A l'époque Katalin Kariko ne disposait pas de la fameuse carte verte de résidente et elle avait besoin d'un travail pour renouveler son visa. En même temps, elle n'ignorait pas qu'il lui serait difficile de financer les études supérieures de sa fille, avec son salaire raboté à l'échelon où elle se retrouvait.
Elle a pourtant décidé de persister dans la recherche, malgré l'aridité de la tâche et l'absence de compensation financière. "Je me suis dit, tu vois, la paillasse (du labo) est là, je n'ai plus qu'à faire de meilleures expériences".
Un état d'esprit qu'elle résume par ces mots: "Réfléchis bien et, au final, demande-toi: 'Que puis-je faire ?' Ainsi, tu ne gâches pas ta vie".

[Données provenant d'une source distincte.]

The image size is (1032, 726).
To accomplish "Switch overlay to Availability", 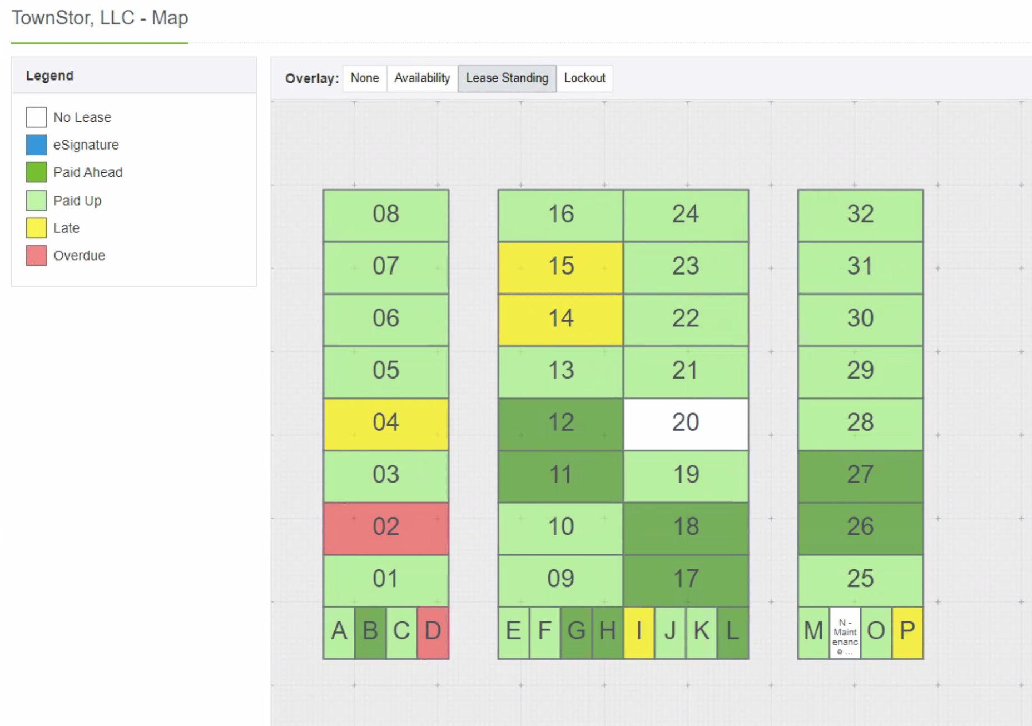I will (422, 78).
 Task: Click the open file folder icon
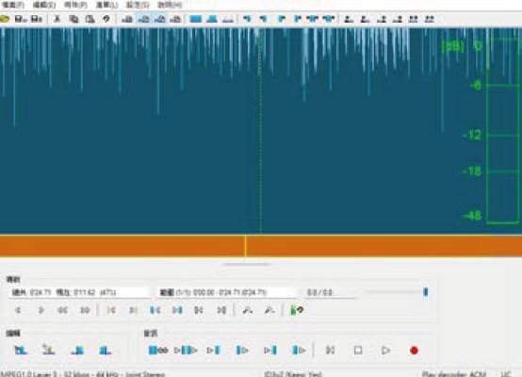tap(5, 19)
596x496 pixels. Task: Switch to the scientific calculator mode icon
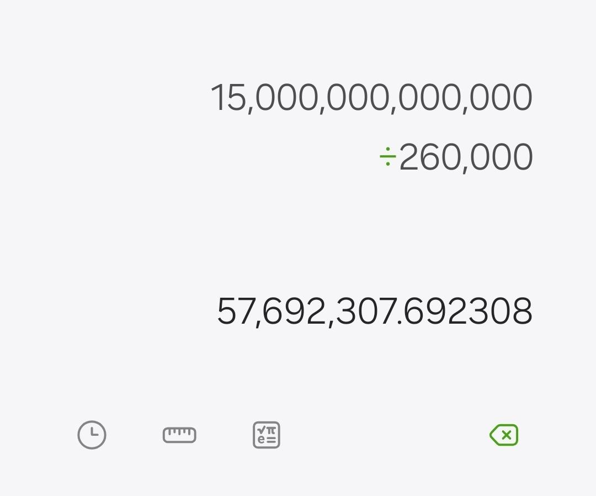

Une telle détermination, la chercheuse en thérapie génique l'a transmise... dans ses gènes: sa fille, Susan Francia, est non seulement sortie diplômée de l'illustre université de Pennsylvanie, mais elle a également remporté la médaille d'or au sein de l'équipe d'aviron des Etats-Unis aux Jeux olympiques de 2008 et 2012.
A la fin des années 1980, la communauté scientifique n'avait d'yeux que pour l'ADN, qu'on voyait potentiellement capable de transformer les cellules et, de là, soigner des pathologies comme le cancer ou la mucoviscidose.
Mme Kariko, elle, s'intéressait à l'ARN messager, l'imaginant fournir aux cellules un "mode d'emploi" leur permettant ensuite de fabriquer elles-mêmes les protéines thérapeutiques.
Une solution permettant d'éviter de modifier le génome des cellules, au risque d'introduire des modifications génétiques incontrôlables.
Mais l'ARN messager n'était pas non plus dénué de problèmes: il suscitait de vives réactions inflammatoires, étant considéré comme un intrus par le système immunitaire.
Avec son partenaire de recherche, le médecin immunologiste Drew Weissman, Katalin Kariko parvient progressivement à introduire de mini modifications dans la structure de l'ARN, le rendant plus acceptable par le système immunitaire.
Leur découverte, publiée en 2005, marque les esprits, extirpant (un peu) Mme Kariko de l'anonymat.
Puis, ils franchissent un nouveau palier, en réussissant à placer leur précieux ARN dans des "nanoparticules lipidiques", un enrobage qui leur évite de se dégrader trop vite et facilite leur entrée dans les cellules. Leurs résultats sont rendus publics en 2015.coronaviruscoronavirusvaccin
Cinq ans plus tard, à l'heure de combattre un virus qui afflige la planète, ces deux percées ont leur importance.
Les deux vaccins censés sauver le monde sont basés sur cette même stratégie consistant à introduire des instructions génétiques dans l'organisme pour déclencher la production d'une protéine identique à celle du coronavirus et provoquer une réponse immunitaire.
Mme Kariko occupe aujourd'hui un poste élevé au sein du laboratoire allemand BioNTech, associé à la firme Pfizer, qui produit le premier vaccin distribué dans le monde occidental, l'autre étant fabriqué par Moderna, dont le nom signifie "Modified RNA" (ARN modifié).
La biochimiste se garde de tout triomphalisme mais conserve une pointe d'amertume en se remémorant les moments où elle s'est sentie sous-estimée: une femme née à l'étranger dans un univers masculin où, à la fin de certaines conférences d'experts, on lui demandait: "Où est votre superviseur ?".
"Ils pensaient toujours, cette femme avec un accent, il doit y avoir quelqu'un derrière, quelqu'un de plus intelligent". Désormais son nom sera probablement cité parmi les candidats au Nobel. Les années passées, sa mère s'inquiétait qu'elle n'y figure pas.
"Je lui disais: je n'obtiens jamais de bourse fédérale, je suis personne, même pas professeure". Ce à quoi sa mère rétorquait: "Mais tu travailles si dur!"